Deux associations laïques, dont l’Ufal de Moselle, avaient déposé un recours dénonçant l’utilisation de 250 000 euros d’argent public pour la venue du pape à Metz.
François Grosdidier, maire de Metz, se « réjouis de la décision rendue ce jour par le tribunal administratif ». Ce dernier rejette en effet le recours qui avait été déposé par l’Ufal (Union des Familles Laïques) de Moselle suite à la venue du pape Léon XIV à Metz le 28 septembre prochain. Lors de sa conférence de rentrée, il estimait qu’il était « visé par des attaques dérisoires d’individus isolés », dénonçant sans le dire son président, avec qui il avait déjà eu des griefs autour de la mosquée de Metz.
L’UFAL avait déposé un recours contre l’inscription au budget de crédits supplémentaires par le conseil municipal (250 000 euros) ce qui avait déjà provoqué des critiques et des controverses avec l’opposition. Le tribunal administratif n’a rien trouvé à redire sur cette décision. « Il reconnaît que les moyens déployés répondent avant tout à des impératifs d’intérêt général, de sécurité publique et du bon déroulement de cet événement historique ».
« Des individus minoritaires »
François Grosdidier rappelle, comme l’a fait aussi Patrick Weiten, président du Département ces derniers jours, que la venue du pape en Moselle ne sera pas qu’un événement religieux mais aussi « d’envergure internationale susceptible de rassembler près de 100 000 personnes ». De nombreux invités religieux mais aussi politiques sont attendus durant ce déplacement. L’enveloppe budgétaire prévoit notamment des écrans géants, répartis sur plusieurs sites.

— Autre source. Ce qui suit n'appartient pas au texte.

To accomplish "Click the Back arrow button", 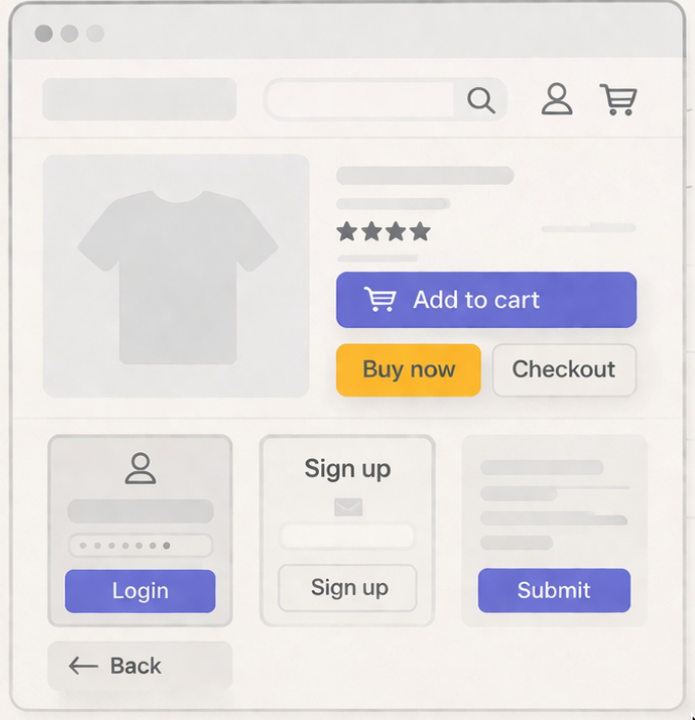I will click(117, 666).
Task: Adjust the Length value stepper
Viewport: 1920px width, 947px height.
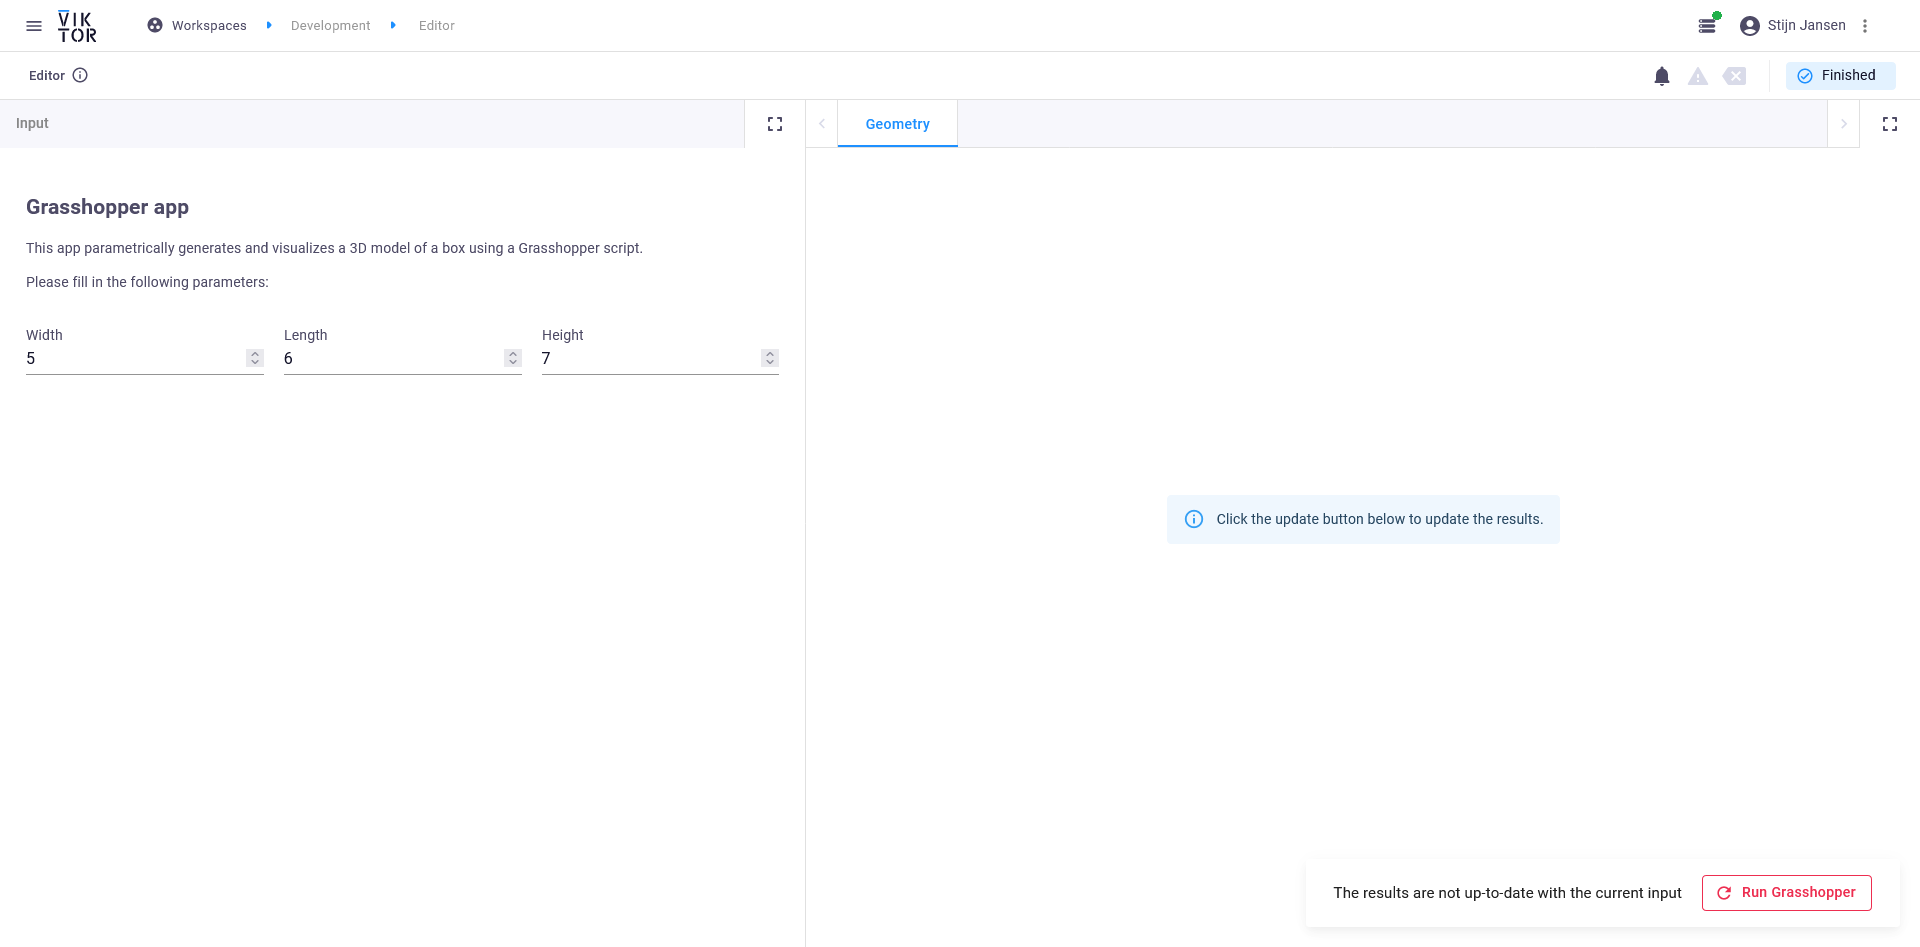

« Je ne peux que regretter que des individus minoritaires confondant la laïcité avec l’hostilité à l’encontre des religions se soient crus obligés d’être des éléments de discorde dans la perspective de cet événement célébrant la concorde », termine le maire. En plus de l’Ufal, l’association Les Profanes avait attaqué la mairie en justice.